Challenge: Break up with Quinoa

It’s almost as bad as saying don’t go near that sourdough loaf – but that’s not what we’re saying. Eat the sourdough, eat the rice, eat the couscous, just don’t eat the quinoa for pete’s sake (who the hell is Pete anyway?). Unfortunately as versatile as it may be in cooking, supporting the quinoa industry is just not a very nice thing for us to do.

Why? well I’m glad you asked you curious consumers you. We didn’t want to be the ones to tell you but the sky high consumption of Quinoa has meant that the Peruvians and Bolivians in South America can no longer afford their own staple grain. This is due to the raised prices of quinoa which is due to high western demand. Although we are at the early stages of harvesting quinoa on Australian soil we are still far off and rely heavily on the harvesting in Bolivia. Instead of having easy access to Quinoa which is dense in protein and amino acids, poorer South American locals are opting for junk food because its simply cheaper and more affordable.

Unfortunately by us continuing to support the quinoa market (at the moment) we are only adding to a lack of food security in South America and to be honest that’s a heavy burden on our conscience. Worse off overseas conglomerates like America and Australia are putting pressure on South American soil to eradicate an array of diverse crops and turn it into quinoa harvesting territory. Truly devastating.
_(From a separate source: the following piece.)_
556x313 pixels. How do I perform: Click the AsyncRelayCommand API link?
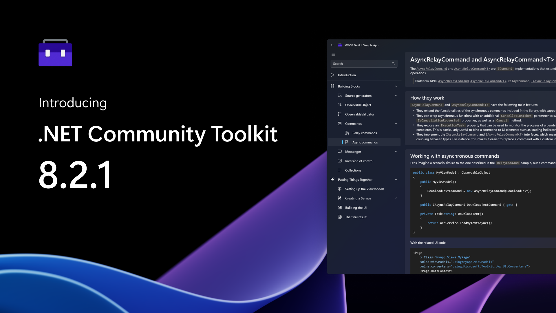point(453,81)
Unfortunately through national marketing and the current superfood health craze our obsession with quinoa is only rising and our carbon food-print is only getting worse. If you can’t completely eliminate it, opt to eat quinoa on special occasions particularly if you are vegan. Some alternatives include rice, beans, hummus, buckwheat and soy products. Even then, make sure you are making ethical choices when it comes to supporting the food industry.